DPRD: Stempel atau Pengawal Rakyat?

Di sinilah peran DPRD tak bisa dikecilkan. Kenaikan pajak bukan hanya keputusan eksekutif, melainkan juga restu legislatif. Jika DPRD hanya diam atau malah ikut mengamini, mereka sama saja berkhianat kepada rakyat. Tugas Dewan adalah menyambung suara rakyat, mengawasi anggaran, dan mengimbangi eksekutif—bukan menjadi stempel kebijakan yang menyakitkan rakyat.

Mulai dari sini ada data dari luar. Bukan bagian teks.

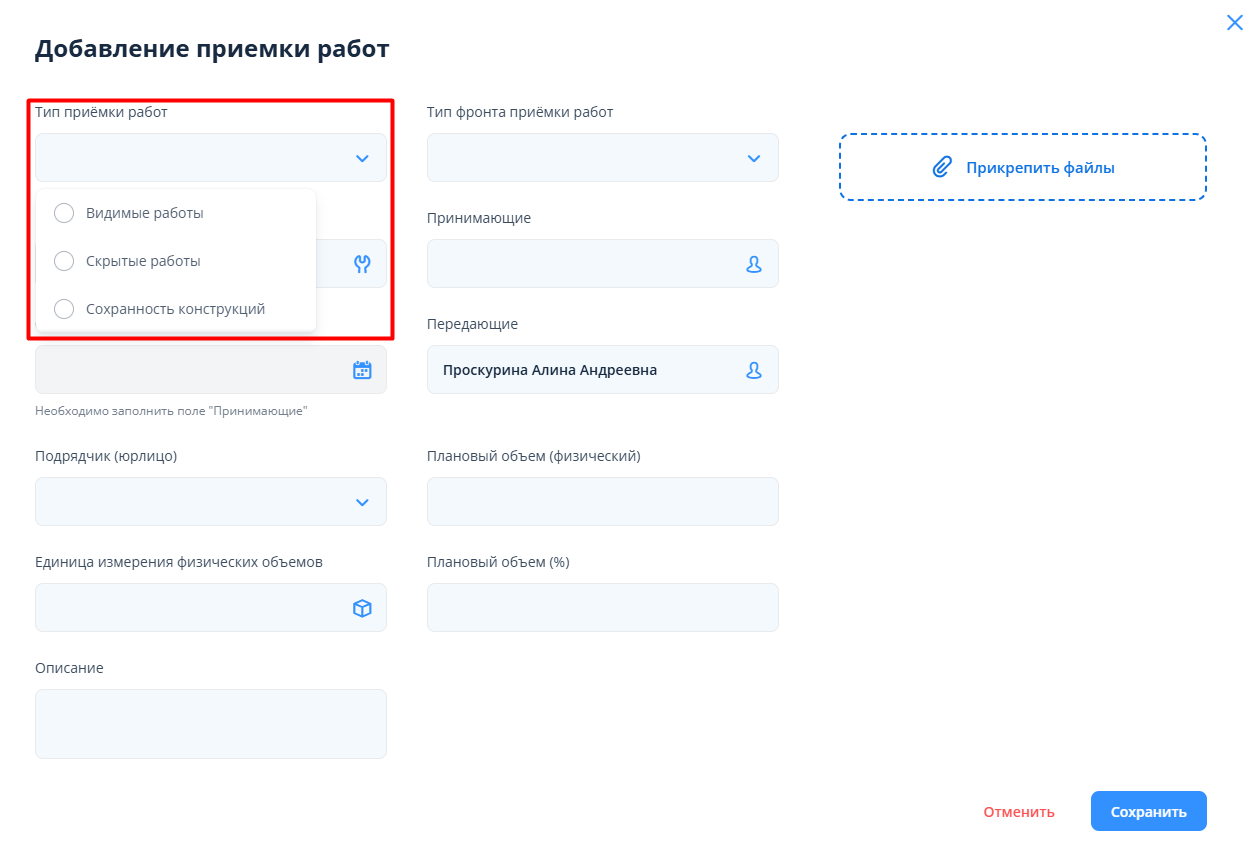
Task: Click the Прикрепить файлы upload area
Action: click(1022, 168)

Faktanya, fenomena ini bukan hanya terjadi di Pati. Data menunjukkan beberapa daerah menaikkan PBB secara ugal-ugalan: Banyuwangi naik 200 persen, Jombang dan Semarang 400 persen, Bone dan Malang 300 persen, bahkan Cirebon naik hingga 1.000 persen! Angka-angka ini bukan sekadar statistik, melainkan jeritan nyata petani yang kehilangan tanah, pedagang yang gulung tikar, hingga rakyat kecil yang terpaksa memilih antara membayar pajak atau makan hari itu.

Resonansi ke Sumsel

Perlawanan rakyat Pati adalah alarm keras bagi seluruh negeri: jangan bermain-main dengan perut rakyat. Gelombang ini berpotensi menjalar, bahkan hingga ke Sumatera Selatan. Di Ogan Komering Ilir (OKI),atau Ogan Ilir ( OI) misalnya, sebagian warga juga mengeluhkan beban pungutan dan pajak daerah yang semakin terasa. Jika pemerintah daerah tidak bijak, bukan mustahil api perlawanan akan menyala di desa-desa tepian Sungai Komering dan Ogan.

pemerhati kebijakan publik Sumsel Salim Kosim menegaskan: “Rakyat tidak anti-pajak. Tapi rakyat berhak menolak kebijakan pajak yang zolim. Kalau pemerintah memaksa, rakyat pun bisa melawan.” Suara seperti ini adalah gema dari Pati yang kini bergetar hingga ke Sumsel.

Momentum 80 Tahun Merdeka

Kini, pada 17 Agustus 2025, bangsa kita memperingati 80 tahun kemerdekaan. Pertanyaannya: apa arti merdeka jika rakyat masih terjajah oleh kebijakan fiskal yang zolim? Kemerdekaan bukan hanya bebas dari penjajah asing, tetapi juga bebas dari penindasan struktural oleh pemimpin sendiri.

Rakyat Pati telah menyalakan api perlawanan, mengingatkan kita pada semangat para pejuang 1945 yang menolak tunduk pada penjajah. Delapan puluh tahun merdeka, rakyat tak boleh lagi dijajah—bukan oleh bangsa asing, melainkan oleh kebijakan zolim dan politik dinasti.

HUT RI ke-80 harus menjadi momentum untuk mengembalikan pajak pada hakikatnya: gotong royong demi kesejahteraan, bukan instrumen penindasan. Jika pejuang dulu rela berkorban demi kemerdekaan, maka hari ini rakyat pun siap berjuang demi keadilan sosial.

Merdeka dari penjajah sudah kita raih. Kini saatnya merdeka dari kebijakan zolim!